Task list:
1. From the comment about importing EAD finding aids, list every location scheme it names for providing a nested CSV file.
2. Extend the comment about importing EAD finding aids, picking up after its last sentence.

DiegoPino commented 7 months ago

What?

EADs are complex/fixed realities (XML) with sometimes thousands of containers. So far (@alliomeria is this true?) or approach of making each Container an ADO connected to its Top One + a connection to its parent one, has show potential and good concern separation. But that also implies, a batch set might imply 100s of thousands of rows. So ... To avoid User errors and since the data modeling opportunities here could overwhelm our community (and you all already have a generic CSV importer) the task at hand here is

Create an opinionated (like me) but kind (like you) Plugin that takes A) a CSV generated by another well formed script (you run this on your local) or (pass 2 of this issue) B) a ZIP file with XML files. (yes a ZIP, not remote, not anything).
For the former, You can have nested CSVs. The main CSV can contain in each ROW a column referencing another CSV (which needs to be provided as a file either in S3:// or inside a ZIP:// our an URL:// (same as you would with e.g an Image attached to an ADO).

Collected material:
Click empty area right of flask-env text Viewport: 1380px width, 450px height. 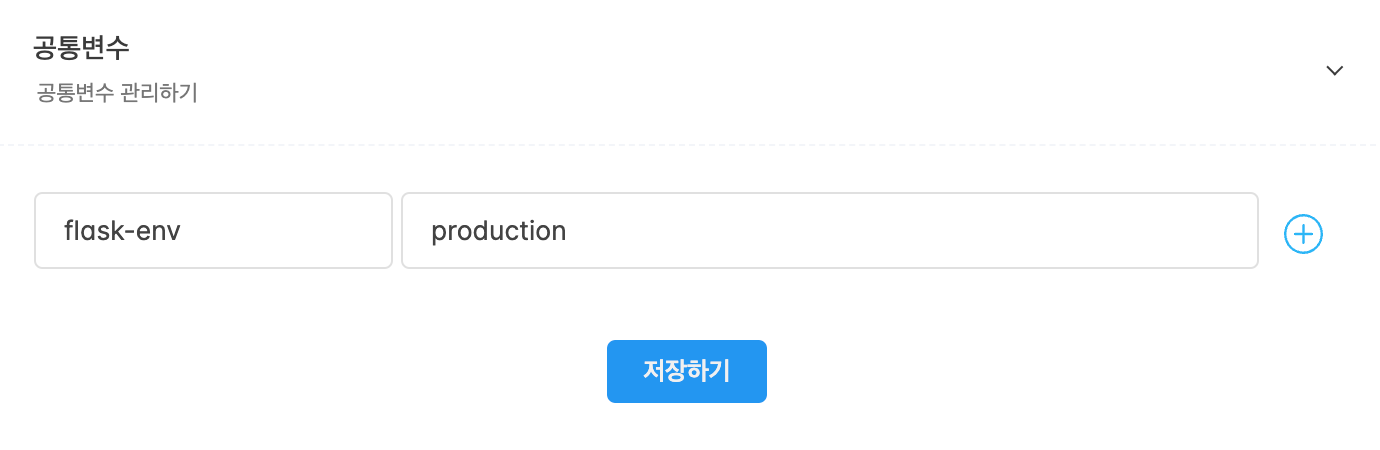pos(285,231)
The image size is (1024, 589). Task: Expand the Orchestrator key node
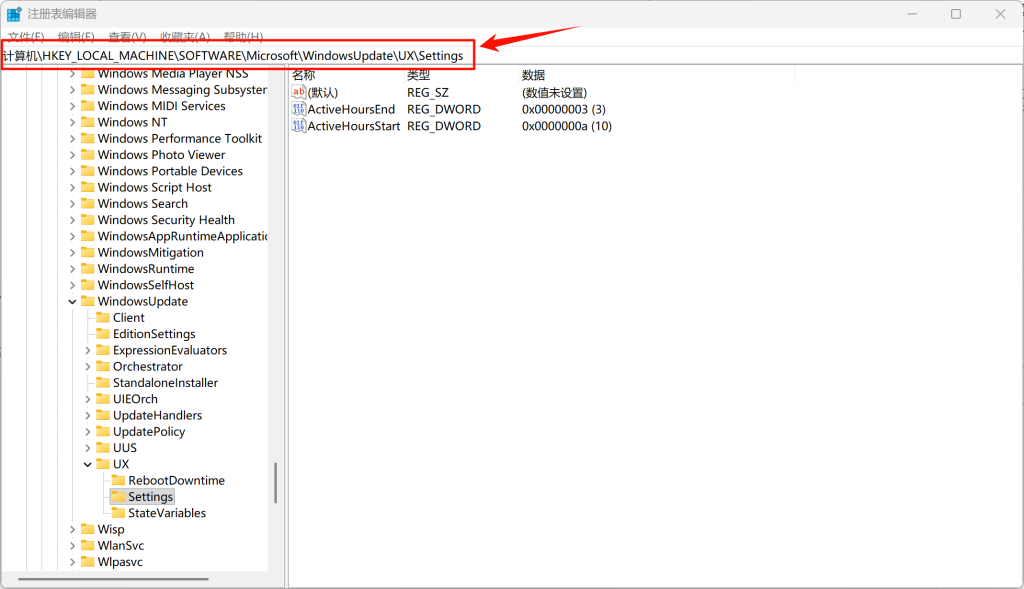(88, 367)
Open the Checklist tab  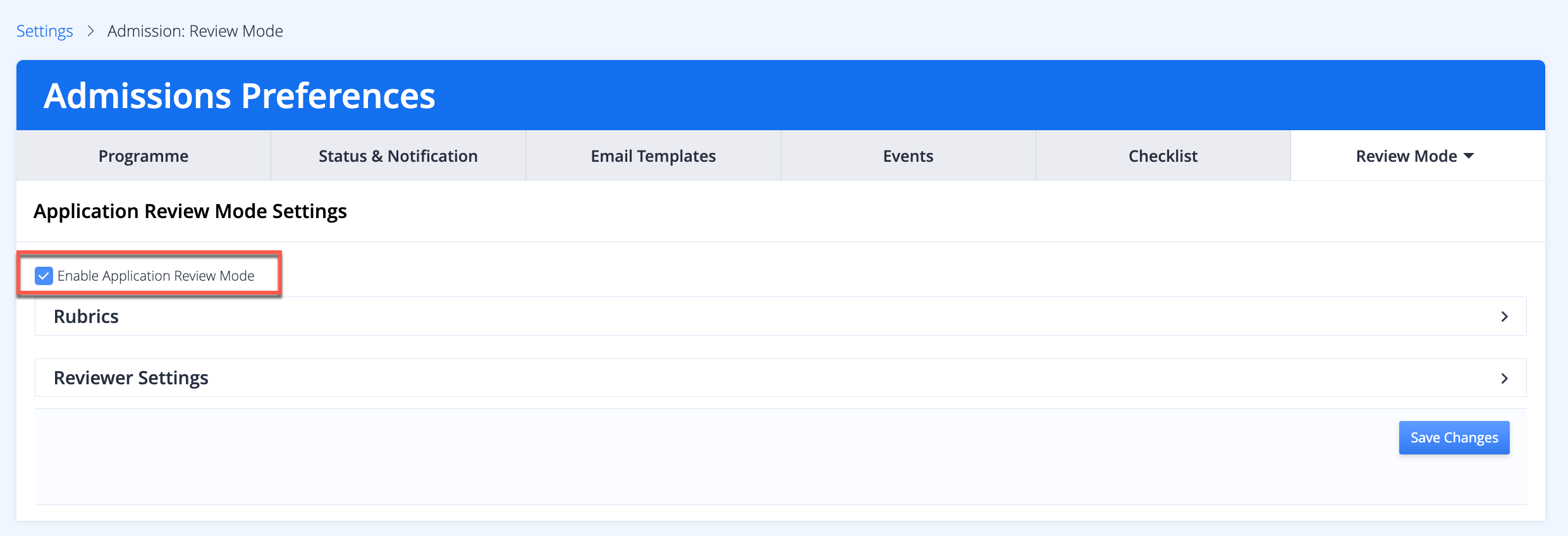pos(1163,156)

The results:
1. S3://, ZIP://, URL://

2.
A mapping to select which template to run for Rows, which template to run for the per-row CSV rows. (so max 2 templates)
A mapping to select which bundle to run for the main + for the rows. By default, if our custom Drupal Content type was loaded/created/present (will ship with a next release) no selection will be available (same bundle)
Types are fixed (so much control!)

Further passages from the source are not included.